Denken Sie, dass wir es uns oft zu einfach machen, wenn wir darüber nachdenken, wie viel besser es anderen vermeintlich geht?

Diese Gedanken sind ganz normal, aber damit macht man sich etwas vor. Je älter man wird, desto mehr wird einem aber bewusst, dass eine solche Sichtweise einfach nicht hilfreich ist. Wir sollten uns lieber darauf konzentrieren, was wir selbst haben. Und wenn uns das nicht gefällt, müssen wir es eben ändern! Wie in einer Ehe oder einer Freundschaft, die nicht so läuft, wie sie sollte. Immer nur darüber nachzudenken, was anders sein könnte, hilft einem da nicht. Man muss pro-aktiv an die Sache herangehen, wenn man etwas ändern will. Entweder man geht diesen Weg oder man lässt es bleiben. Dann muss man aber lernen, sich mit der Situation abzufinden.

Ihre Tochter Emerson hat ebenfalls einen Auftritt im Film.

Ja, sie spricht eine Libelle, es sind aber nur ein paar Sätze.

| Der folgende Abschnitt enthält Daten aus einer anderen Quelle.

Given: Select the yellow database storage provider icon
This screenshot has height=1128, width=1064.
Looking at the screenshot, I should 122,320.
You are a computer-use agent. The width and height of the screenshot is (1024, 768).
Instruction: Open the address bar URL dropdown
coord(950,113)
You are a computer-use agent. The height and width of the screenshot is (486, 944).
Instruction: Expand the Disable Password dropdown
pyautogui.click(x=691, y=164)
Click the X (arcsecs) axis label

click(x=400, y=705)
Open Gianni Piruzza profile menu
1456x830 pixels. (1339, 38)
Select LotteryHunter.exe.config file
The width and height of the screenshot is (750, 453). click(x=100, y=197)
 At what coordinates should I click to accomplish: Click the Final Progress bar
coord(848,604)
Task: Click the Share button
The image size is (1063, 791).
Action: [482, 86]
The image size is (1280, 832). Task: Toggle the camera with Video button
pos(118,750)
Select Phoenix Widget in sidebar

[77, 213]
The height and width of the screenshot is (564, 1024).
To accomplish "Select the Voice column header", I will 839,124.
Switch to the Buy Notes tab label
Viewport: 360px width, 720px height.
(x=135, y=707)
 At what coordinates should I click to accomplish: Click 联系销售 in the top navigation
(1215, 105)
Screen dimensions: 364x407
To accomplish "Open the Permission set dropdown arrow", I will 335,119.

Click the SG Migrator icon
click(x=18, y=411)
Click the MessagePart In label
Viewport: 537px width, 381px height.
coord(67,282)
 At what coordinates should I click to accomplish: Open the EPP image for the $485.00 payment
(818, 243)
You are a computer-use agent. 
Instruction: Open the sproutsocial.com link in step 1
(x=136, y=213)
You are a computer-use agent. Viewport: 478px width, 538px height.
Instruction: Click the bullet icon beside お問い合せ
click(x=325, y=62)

Meine Tochter will auch gar keine Schauspielerin werden, es ist einfach nur süß, dass sie mitmachen konnte. Für uns als Familie ist das eine tolle Sache, meine Tochter liebt den Film genauso wie ich. Vor Henrys Arbeit und der künstlerischen Qualität von Coraline hat meine Tochter sehr großen Respekt.

Ist der Film sowohl für Kinder als auch für Erwachsene gedacht?

Ich denke, alle werden Coraline lieben. Der Film hat einfach sehr viel Tiefe, sehr viele Feinheiten und ist wirklich komplex, sodass er jeden anspricht. Ein echter Familienfilm eben.